ブルーのシルフもまた、真剣な顔で考え込むレイを見つめていた。
「えっと、この場合はなぜ言ってはいけないかというと……」
自信無さげな小さな声の呟きに、ルークは何も言わない。
「声に出してはいけない。つまり、言った事を人に聞かれるのが駄目だって意味ですよね?」
「まず一つ正解だ。じゃあ、何故人に聞かれるのが駄目なのか分かるか?」
「それは……」
また質問されて無言になる。
「それは……」
「うん、いいから何でも言ってごらん」
優しいルークの言葉に小さく頷いたレイはブルーのシルフを見た。
「たとえば僕が何かで困っている時、ブルーに相談したとする」
その言葉に、小さく笑ったブルーのシルフが頷く。
「えっと、そうすれば、ブルーは、一緒に考えてくれたり、時には、答え自体を、すぐに、教えてくれたりもする。その様子は、いつでも自信たっぷりだから、僕は、安心してその答えを、いつだって素直に信じられる」
恐らく考えをまとめながらの言葉なのだろう。いつも以上につっかえながらのその言葉を、しかしルークは遮ることもなく、辛抱強く真剣に聞いてくれている。
「うん、成る程ね」
頷いたルークの言葉に、レイも小さく頷いてため息を吐いた。
「だけどもしも、その時に、ブルーにもよく分からないけど、多分そうなんじゃないか? とか、自信は無いけど、こうなんじゃないか……みたいな言い方をされたら、きっと安心して素直に信じられないと思う。何でも知ってるブルーでさえも知らないのなら、尚更不安になったり、時には怖気付いたりすると思う。ましてや、出来る訳無い、なんて言ってるのを聞いたりでもしたら、もしかしたらブルーの事さえ信じられなくなるかもしれない」
つっかえつつも真剣な様子で言葉を紡ぐ。
「だから、きっとそう言う事なんだよ。
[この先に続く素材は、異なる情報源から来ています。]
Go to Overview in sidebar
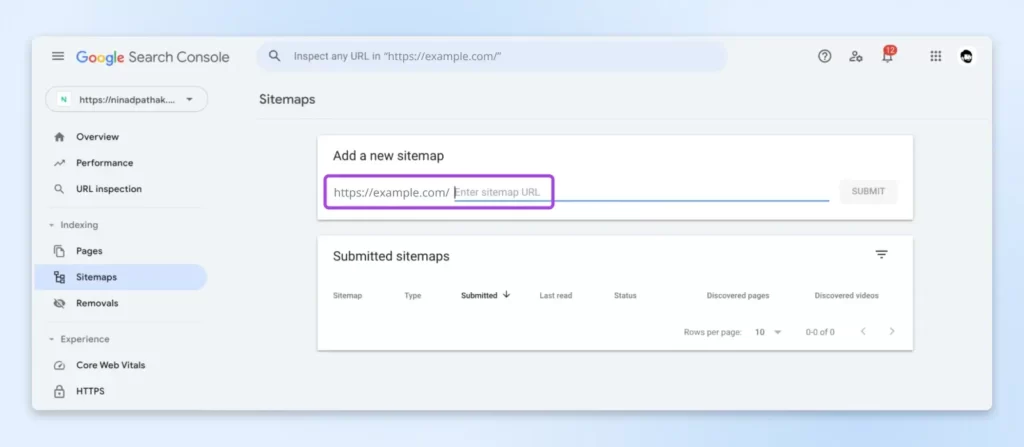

軍隊では階級が上の人の命令は絶対だって聞いたよ。それなのに、その命令を出してくれる上官が、自信が無い、とか、出来る訳無い。とか言ってるのを聞いたら、きっと部下の人達は不安になると思う。そんな自信の無い命令なんて、聞けるか! って思ったりもするかもしれない。もしかしたら、その上司の人そのものを信じられなくなるかも知れない。それは、それは軍としては、絶対にあってはならない事……なんだよね?」
最後はルークの様子を伺うようにしつつそう言ってから、自分を落ち着かせるかのように胸に手を当てて一つ深呼吸をする。
「お見事。まあ、ほぼ正解と言っていいな」
笑ったルークが、そう言って拍手をしてくれる。
今度は安堵のため息を吐いたレイを見て、ルークはレイの肩を叩いて笑った。
「それを踏まえた上で覚えておけ。たとえどれだけ自信が無くても、不安で足が震えそうになっていたとしても、平気な顔で、大丈夫だと平然と指示を待つ部下達の前で嘘をつけるようにならないと、部隊の指揮なんて出来ないぞ」
予想外の言葉に驚きに目を見張るレイに、真顔のルークは大きく頷いたのだった。